Life Insurance. Rebate?

Excerpt from The Star, June 25 2009



Thursday June 25, 2009


Extend rebate system to life insurance too
Making a Point - A column by Jagdev Singh Sidhu



MIDDLEMEN used to do a thriving business a long time ago. Filling up forms or getting your way around a government department or agency seems smoother once the services of a runner is employed for a fee.

That concept of agents is well entrenched in many facets of the private sector too. There is an army of agents out there, selling unit trusts to insurance policies. And business has been good.

These services cost a fee, which agents derive income from, and when Bank Negara decided to implement rebates for the purchase of general insurance covers by bypassing those agents, there was an outcry from them.

For motor insurance, those rebates start at 5% of premiums for the first year and extend to 10% per year thereafter.

For a person who is paying thousands of ringgit for insurance coverage, that sum of money represents a tidy saving.

However, this benefit should also be extended to the life insurance business.
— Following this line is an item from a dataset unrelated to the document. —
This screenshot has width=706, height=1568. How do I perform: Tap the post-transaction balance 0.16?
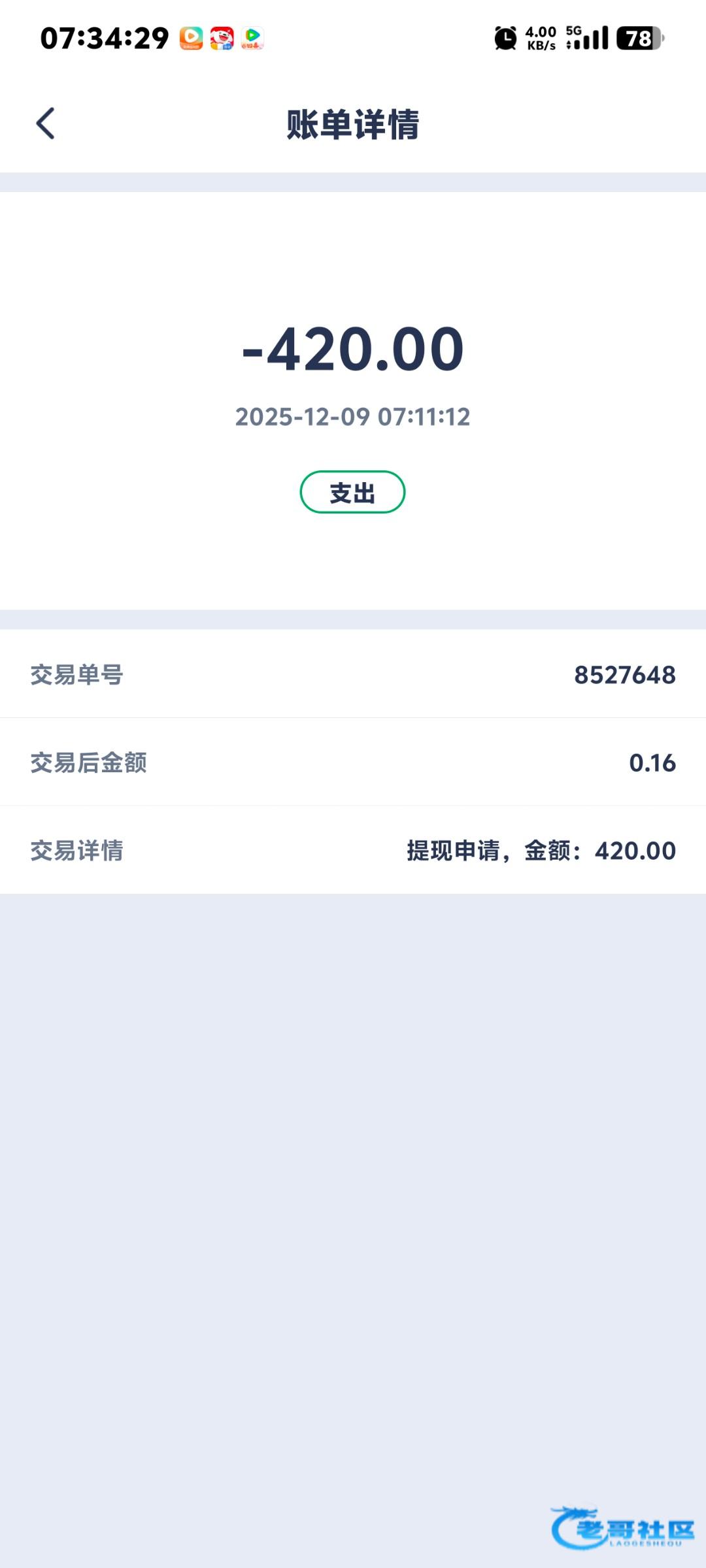pyautogui.click(x=652, y=763)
Years ago, I walked into a large insurance company wanting to buy a policy for my son. I knew what I wanted but was told that I could not buy a policy directly from the company and had to employ the service of an agent.

Knowing fully well that a slice of my premiums would be taken up as agents’ commission, I wondered if there was any other way around it as I felt that an agent should not receive my money for really just submitting my application for insurance coverage.
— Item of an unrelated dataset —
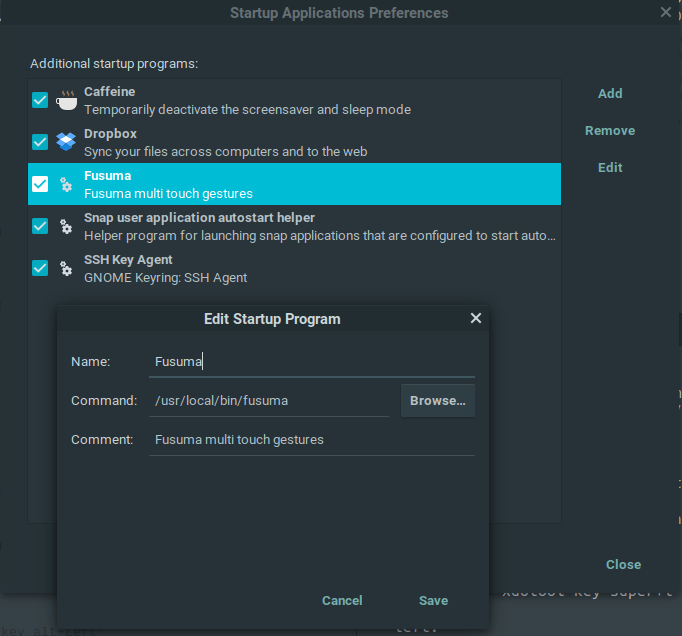682x636 pixels.
Task: Toggle Snap user application autostart checkbox
Action: (x=40, y=226)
Whereas that cosy relationship might still be practised by some insurance companies, I was glad to also learn there is a choice out there now for individuals to bypass agents and buy life policies directly from an insurance provider. The number of people seeking direct purchasers should only grow as financial acumen of the public improves.

There should be some sort of savings if people choose to go directly to a company. If there is none, then the company should somehow differentiate such a policy holder from one that pays for the service of an agent.
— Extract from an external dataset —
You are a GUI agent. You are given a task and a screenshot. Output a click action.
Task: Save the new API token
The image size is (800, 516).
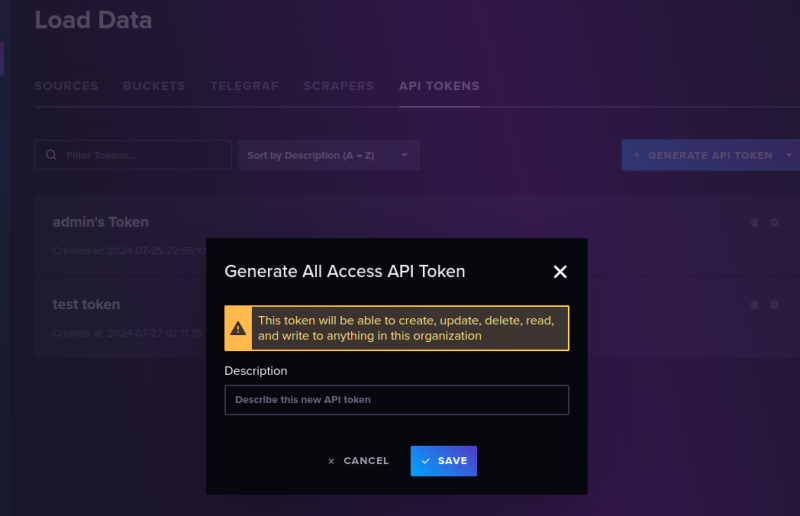443,461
An insurance company would retain a larger amount in premiums from those who deal directly with them instead of with agents. Hence, the returns or benefits for such policyholders should be higher.

As for the agents, they still have a role to play. Not everyone will want to go directly to buy their own life or general insurance policy and they can still provide a service to customers. But as is the case with a number of other industries, the role of a pure one-product agent might be a sunset industry.

Avenues for skills upgrades are plentiful in today’s market. Financial planners or wealth planners can offer more value-added services to their clients than maybe a pure one-product salesman could.

And by giving an option of a more holistic suite of services, customer retention maybe a little easier to deal with for the new generation middleman.

# Jagdev Singh Sidhu is a deputy news editor in the Star. He is staring at a huge insurance bill to pay by the end of this month.

1 comment:

  1. Hi brother,

    I am in the life insurance business for almost thirty years, my clients still need my services and advices. As long as we are still needed, insurance still requires agents. We have to be sincere and committed before they accept us. This is my true fact of life.